*** Data listing ***

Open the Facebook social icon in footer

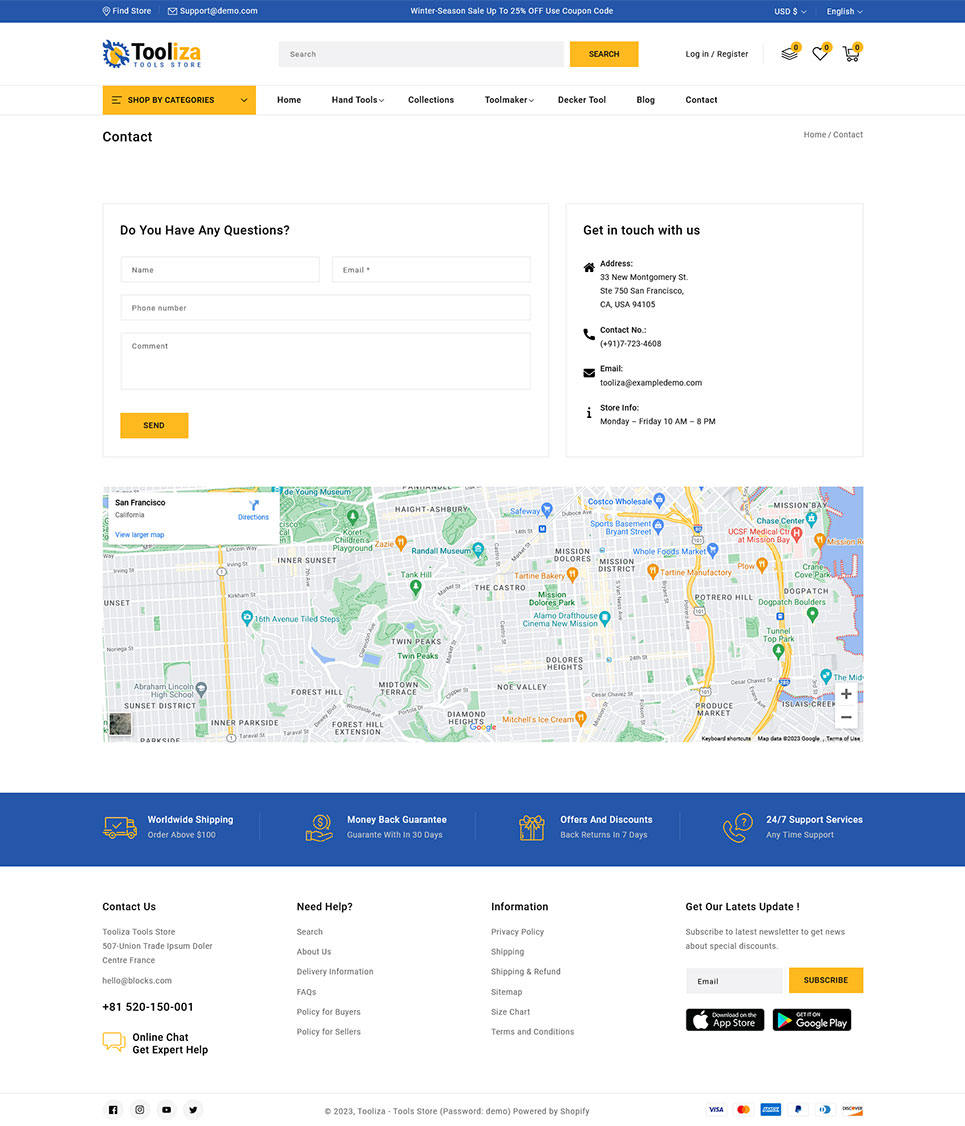coord(113,1109)

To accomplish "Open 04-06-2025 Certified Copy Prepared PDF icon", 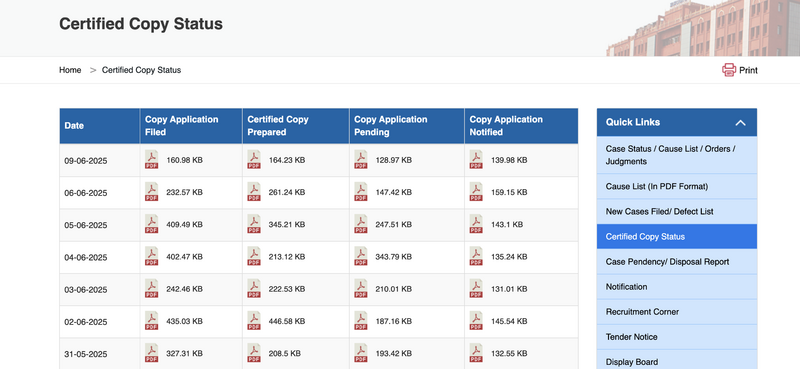I will (254, 256).
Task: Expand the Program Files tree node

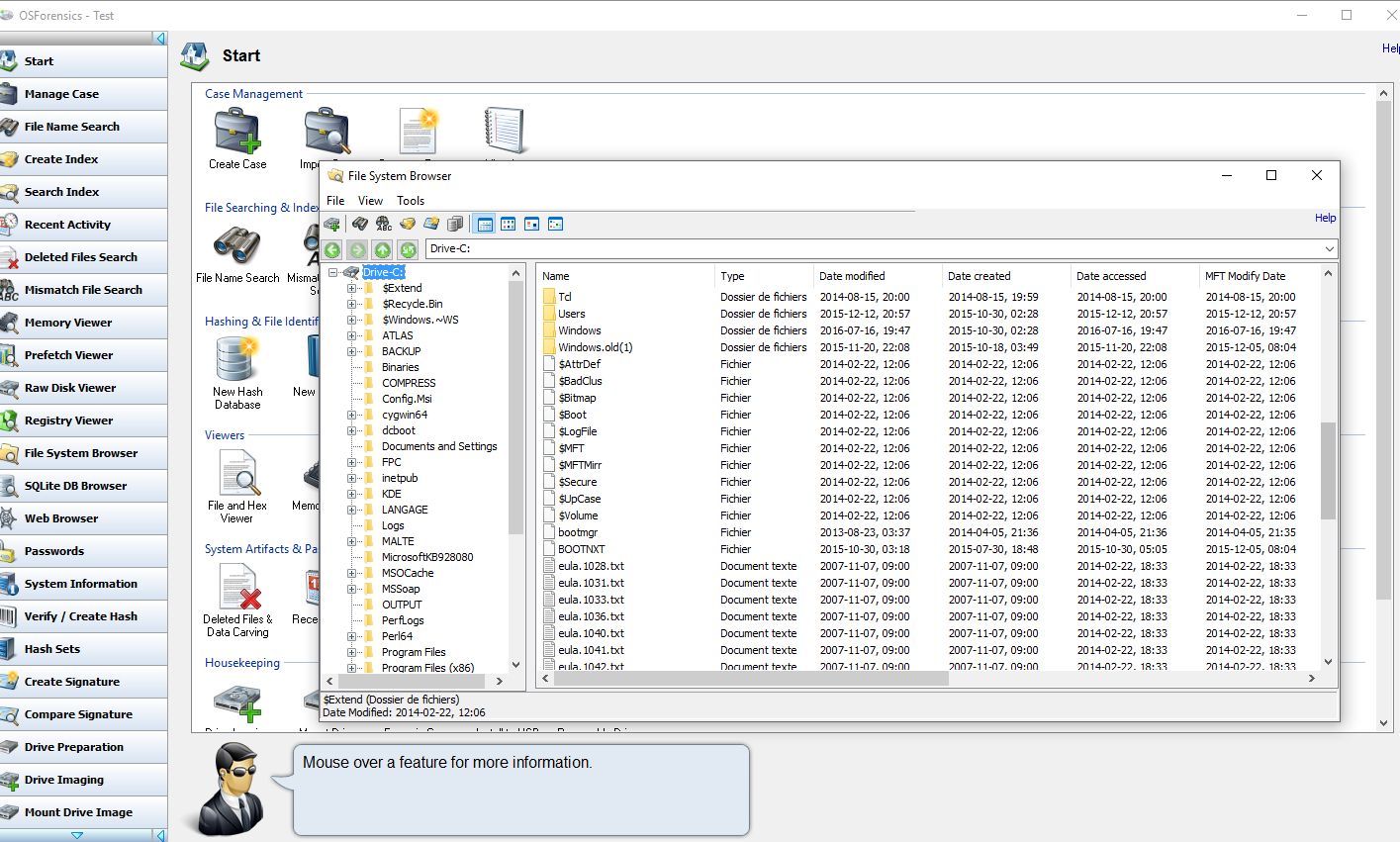Action: click(x=351, y=653)
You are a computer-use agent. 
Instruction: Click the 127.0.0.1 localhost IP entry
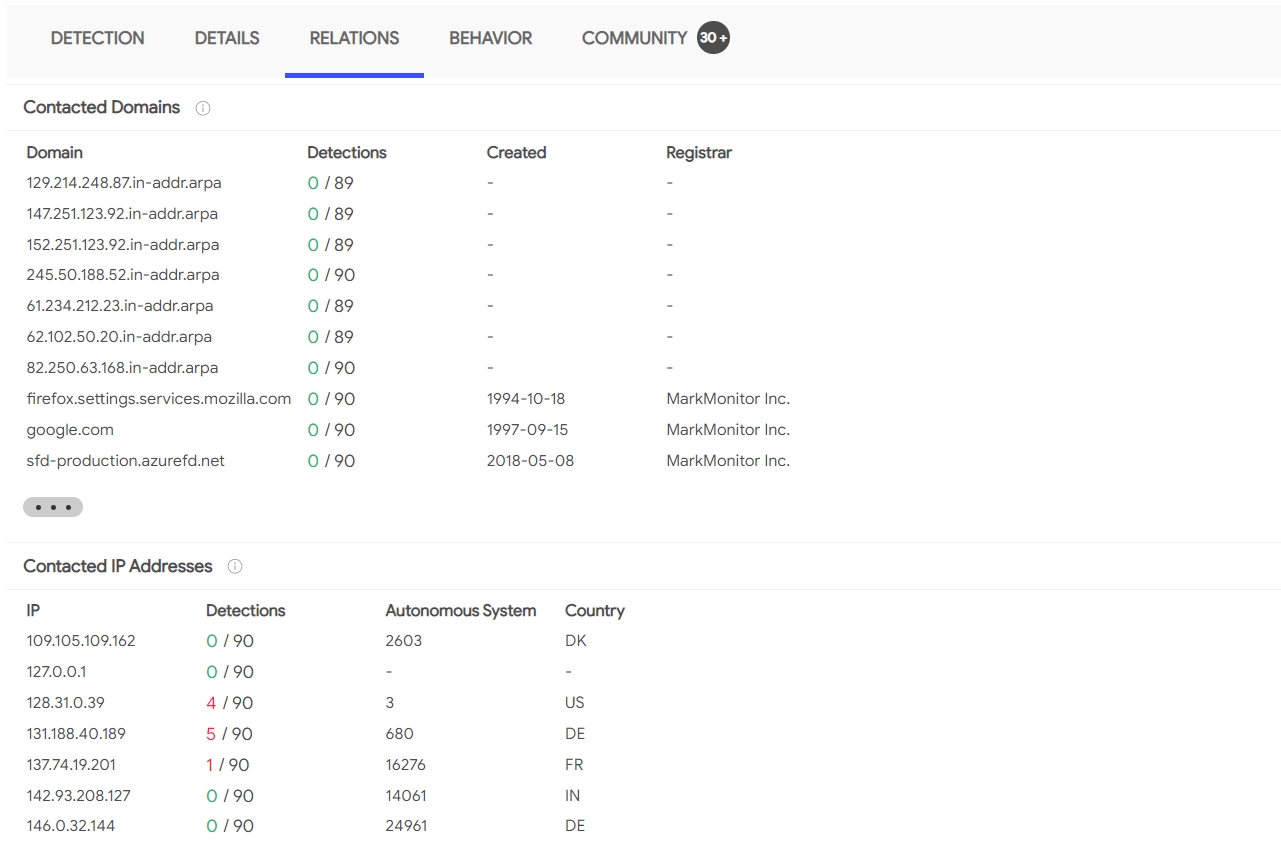click(56, 672)
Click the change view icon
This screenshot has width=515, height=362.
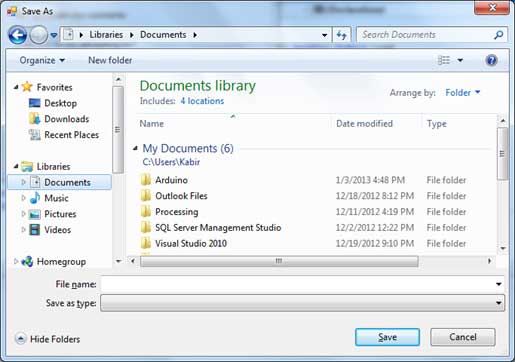444,60
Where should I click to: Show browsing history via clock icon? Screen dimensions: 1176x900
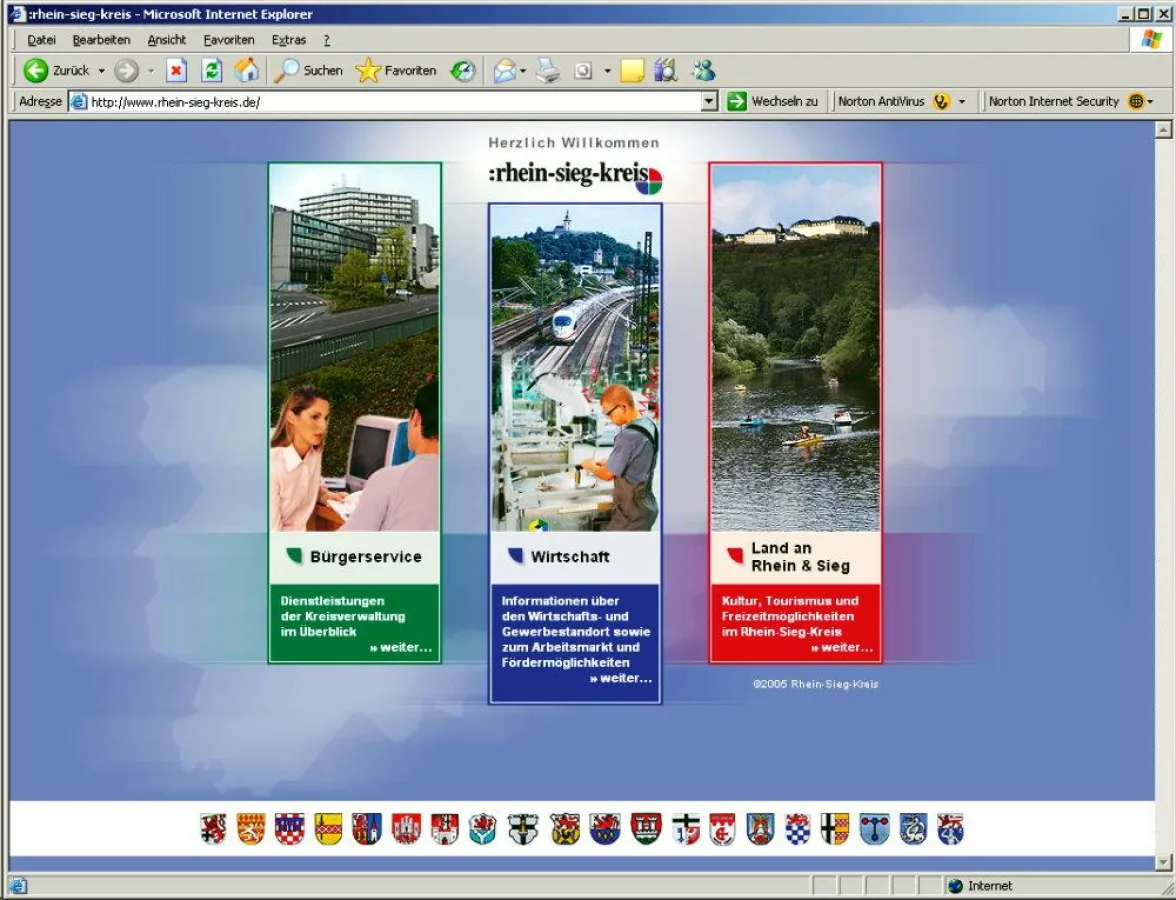pyautogui.click(x=463, y=71)
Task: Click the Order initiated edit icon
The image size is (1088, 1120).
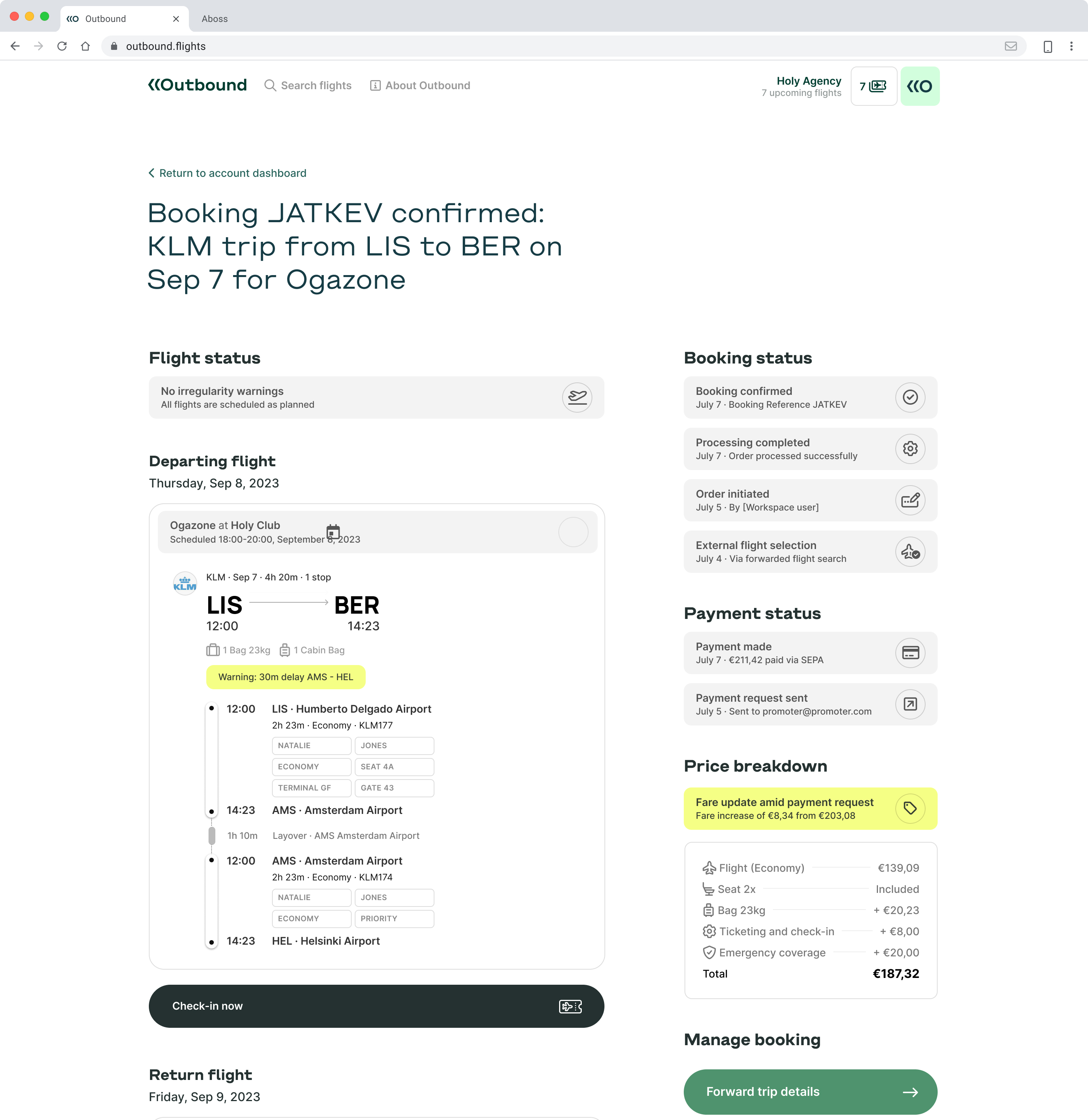Action: (910, 500)
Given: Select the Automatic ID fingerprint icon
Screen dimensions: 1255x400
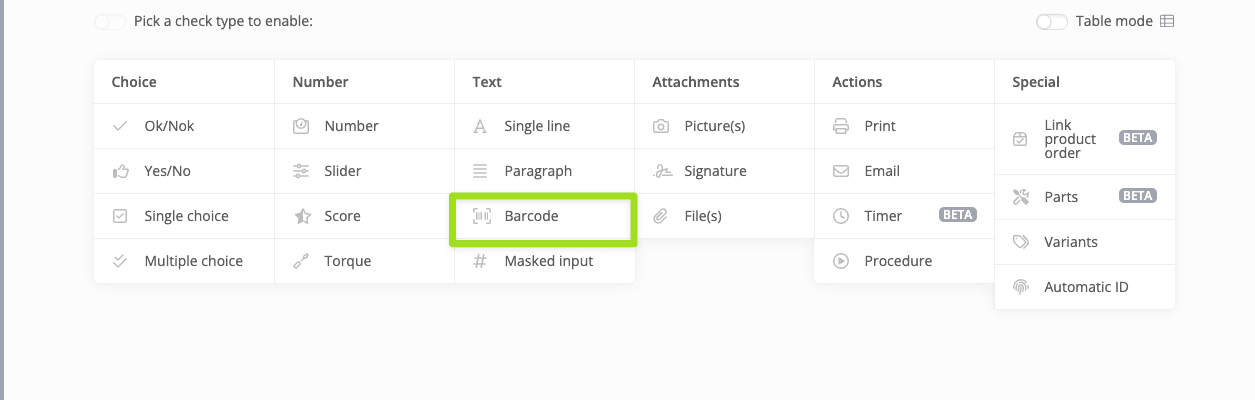Looking at the screenshot, I should click(x=1021, y=287).
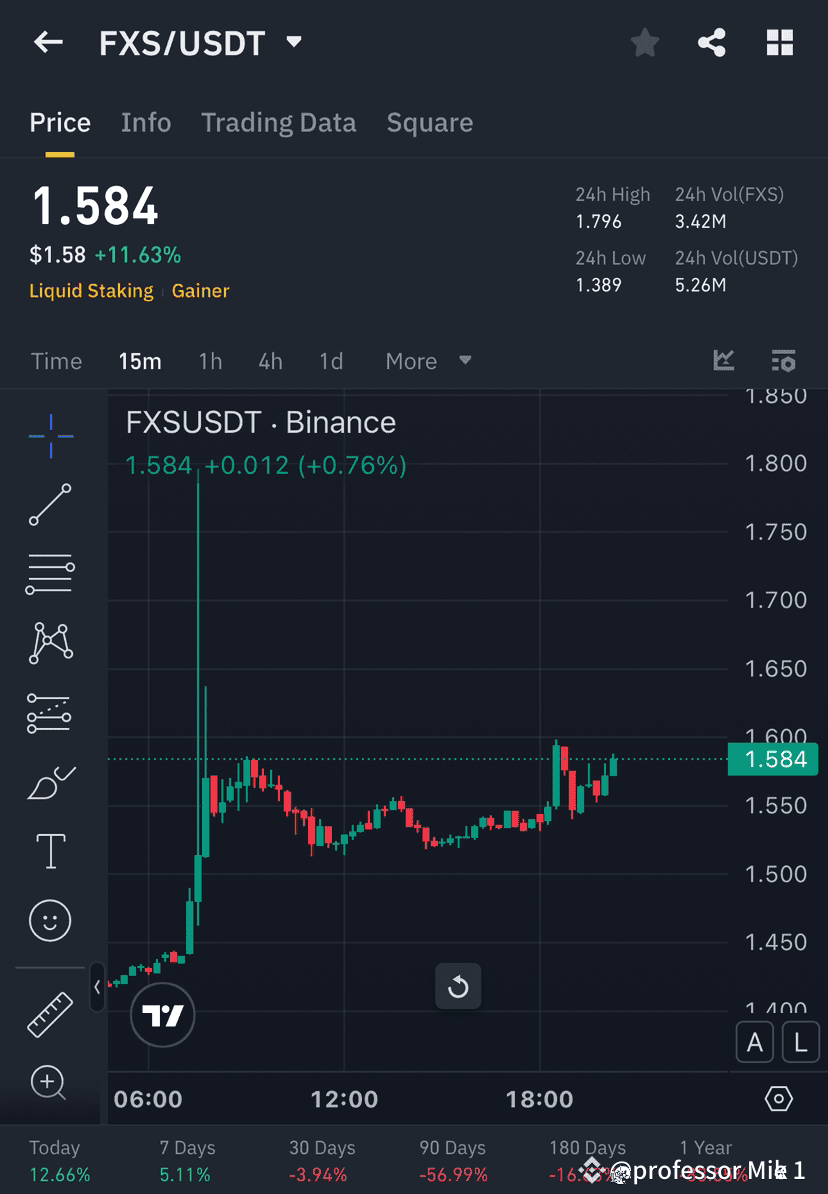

*** End of Data listing ***

→ **Prompt**
Please print the line that contains "Given: Select the" along with every later line of the material, exactly, through the last one. Leave pictures out of the copy.

→ **Solution**
Given: Select the Automatic ID fingerprint icon
Screen dimensions: 1255x400
Looking at the screenshot, I should click(x=1021, y=287).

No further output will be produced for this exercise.